Last night, February 28, 2019, the State of Texas executed Billie Wayne Coble. At 70 years of age, he was the oldest person put to death here since Texas resumed executions in 1982. He spent nearly 30 years on death row.
Coble was convicted and sentenced to death for killing his in-laws, Robert and Zelda Vicha, and their son, police Sergeant Bobby Vicha, in 1989 at the family’s home in Axtell, 14 miles northeast of Waco (McLennan County).
According to the Texas Tribune, “during the execution, Coble’s son began pounding on the glass of the death chamber and, after an interaction with officers in the room, he and his son were removed from the viewing room and taken to the Walker County jail, arrested on charges of resisting arrest.”

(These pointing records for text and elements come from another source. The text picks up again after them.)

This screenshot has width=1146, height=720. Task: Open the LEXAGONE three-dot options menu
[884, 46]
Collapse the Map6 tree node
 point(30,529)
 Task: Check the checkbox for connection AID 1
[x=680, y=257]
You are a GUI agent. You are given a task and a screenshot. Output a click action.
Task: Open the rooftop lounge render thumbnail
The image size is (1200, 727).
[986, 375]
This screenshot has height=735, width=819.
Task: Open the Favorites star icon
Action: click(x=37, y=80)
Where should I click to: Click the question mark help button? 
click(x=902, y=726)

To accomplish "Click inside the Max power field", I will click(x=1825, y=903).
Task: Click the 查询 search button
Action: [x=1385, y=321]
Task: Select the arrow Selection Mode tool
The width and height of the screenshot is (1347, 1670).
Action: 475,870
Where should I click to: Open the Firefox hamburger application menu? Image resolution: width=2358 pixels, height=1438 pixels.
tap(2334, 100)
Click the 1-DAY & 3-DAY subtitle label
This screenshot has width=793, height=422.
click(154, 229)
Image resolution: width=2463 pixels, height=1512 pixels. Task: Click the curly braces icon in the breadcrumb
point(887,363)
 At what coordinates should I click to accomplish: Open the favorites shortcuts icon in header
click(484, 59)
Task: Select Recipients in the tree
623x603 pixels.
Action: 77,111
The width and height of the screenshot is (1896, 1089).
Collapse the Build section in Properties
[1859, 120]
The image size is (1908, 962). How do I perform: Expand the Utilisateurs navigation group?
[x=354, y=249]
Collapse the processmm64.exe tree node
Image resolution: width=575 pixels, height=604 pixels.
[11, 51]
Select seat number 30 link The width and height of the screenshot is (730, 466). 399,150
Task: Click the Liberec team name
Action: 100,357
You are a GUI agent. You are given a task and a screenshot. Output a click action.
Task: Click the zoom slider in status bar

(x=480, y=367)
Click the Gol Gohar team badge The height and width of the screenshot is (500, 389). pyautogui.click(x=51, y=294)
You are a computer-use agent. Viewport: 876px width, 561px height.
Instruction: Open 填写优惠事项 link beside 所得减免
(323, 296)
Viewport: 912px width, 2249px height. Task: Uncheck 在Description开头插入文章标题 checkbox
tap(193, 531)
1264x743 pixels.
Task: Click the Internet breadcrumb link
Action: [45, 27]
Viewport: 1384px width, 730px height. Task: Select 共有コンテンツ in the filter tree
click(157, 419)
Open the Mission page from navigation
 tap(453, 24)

Coble was the second person put to death in Texas in 2019 and the third nationwide this year. There are currently five executions scheduled to take place in Texas through September.
Read our original post below.
… if Coble’s execution goes forward, he will be killed not for who he is or for what he’s been convicted of, but because of the testimonies of so-called ‘experts’ whose testimony can be summed up in two words: unreliable junk.https://www.aclu.org/blog/capital-punishment/texas-planning-execution-based-fraudulent-testimony
So writes ACLU attorney Brian Stull in a powerful blog post about the case of Billie Wayne Coble, who is scheduled to be put to death tonight, February 28, 2019. He was convicted and sentenced to death for killing his in-laws, Robert and Zelda Vicha, and their son, police Sergeant Bobby Vicha, in 1989 at the family’s home in Axtell, 14 miles northeast of Waco (McLennan County). According to the Texas Tribune, Coble is one of nearly 30 inmates who have lived on Texas’ death row for more than 25 years. If he is put to death this evening, he will be the oldest person executed by the State of Texas since 1982.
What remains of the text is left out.